Records shown
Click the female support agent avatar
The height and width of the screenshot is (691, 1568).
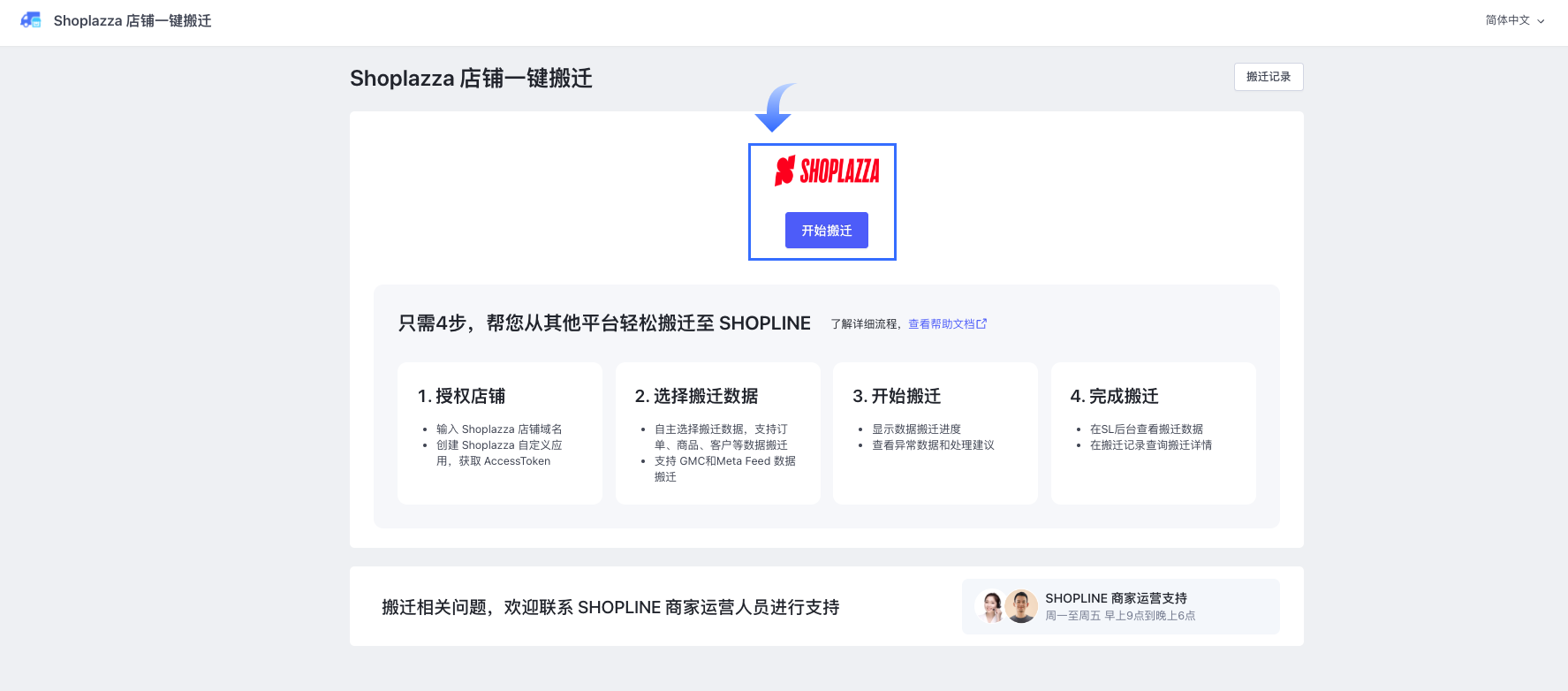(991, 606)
...
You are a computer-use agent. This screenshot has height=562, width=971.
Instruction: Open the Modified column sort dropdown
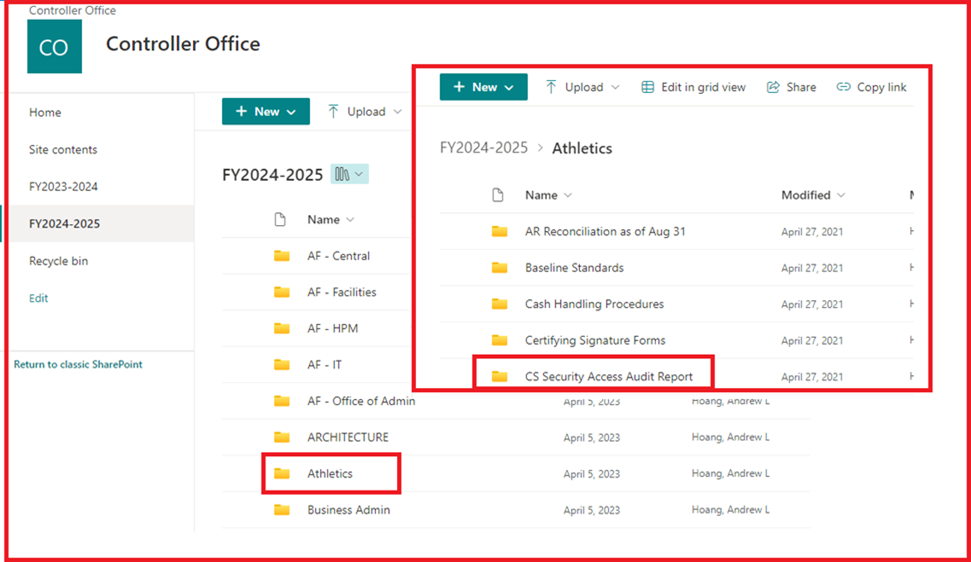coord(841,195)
...
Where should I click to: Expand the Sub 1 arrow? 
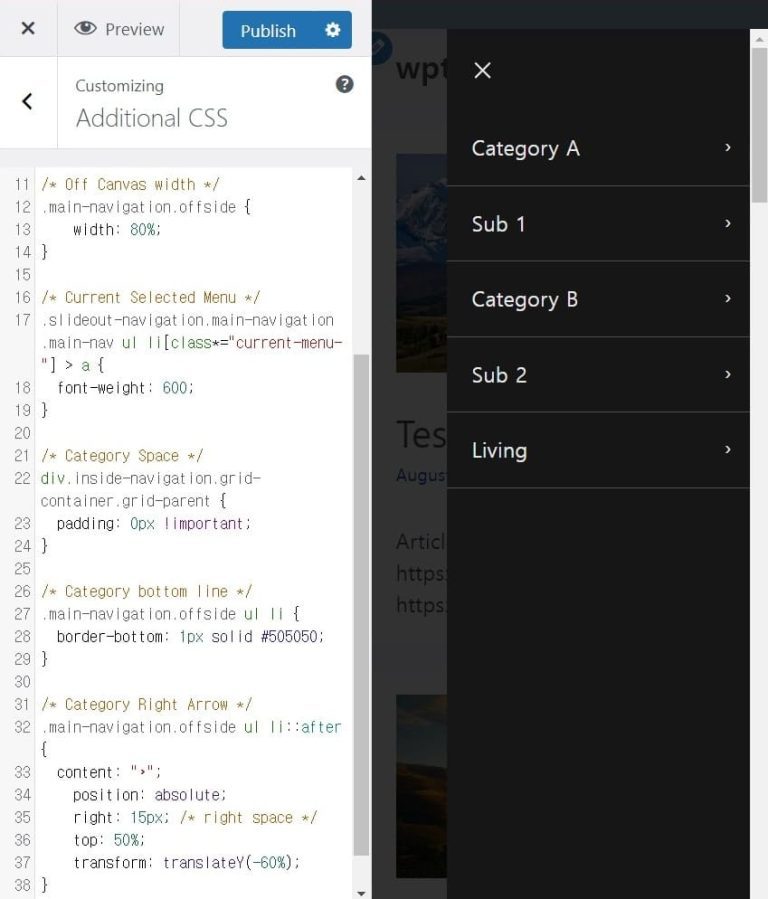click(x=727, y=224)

Problem requirements
Recast the data starting at the line containing "You are a computer-use" and ending at the line containing "coord(841,195)" as a two-column CSV headed input and output. Put the text in one quoted field and its answer in the other, turn line breaks into spaces, and leave out the pictures.

Answer to the problem
input,output
"You are a computer-use agent. This screenshot has height=562, width=971. Instruction: Open the Modified column sort dropdown","coord(841,195)"